Potential conflict of interest: Nothing to report. Reply: Chen et al. propose a further loop to the IL‐6/STAT3–mIndy axis1 by recalling that interleukin‐6 (IL‐6) is an important player in chronic inflammation–related hepatocellular carcinoma (HCC). Moreover, excellent work in human hepatoma cell lines showed that RNAi‐mediated knockdown of the citrate transporter mINDY was associated with a decrease in cell proliferation, colony formation, and expression of cyclin B1. Metabolically, intracellular levels of citrate, the ATP/ADP ratio, phospholipid content, ATP citrate lyase expression, and mTOR activity decreased, whereas AMPK was activated,2 validating the effect of mIndy deletion in vivo.3 We do not know whether the findings in mice, human hepatoma cell lines, and human liver samples translate into chronic, physiologically significant effects in patients with HCC. Presumably, however, IL‐6 contributes to HCC development together with a complex molecular network, including phospholipids, citrate, AMPK, and mTOR. This part of the argument by Chen et al., therefore, is pertinent and plausible.
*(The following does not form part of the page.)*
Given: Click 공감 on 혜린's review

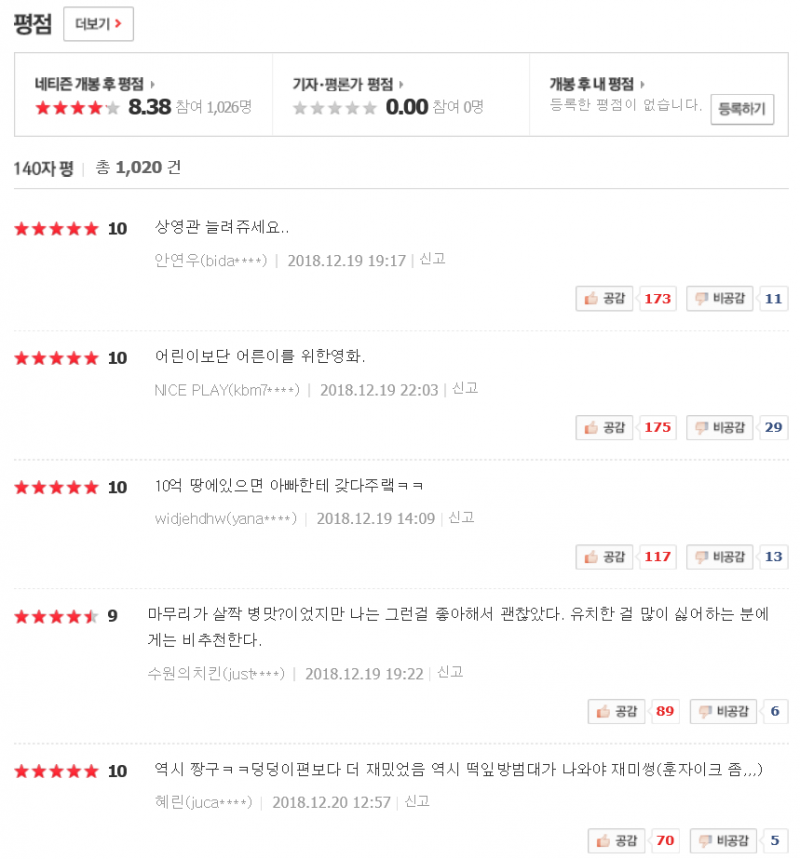Looking at the screenshot, I should click(x=617, y=841).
It is thus reassuring that small molecule inhibitors of mINDY are available,4 because they may serve as interesting tools for the study of mIndy and citrate in hepatic tumorigenesis. Moreover, according to the data discussed above, inhibition of mINDY may hold the potential to be effective in the treatment of HCC; however, this notion needs to be studied further. Thus far, pharmacological inhibition of mINDY has been shown to be effective in improving glucose tolerance and reducing liver fat in diet‐induced obese mice,4 effects that also protect against HCC.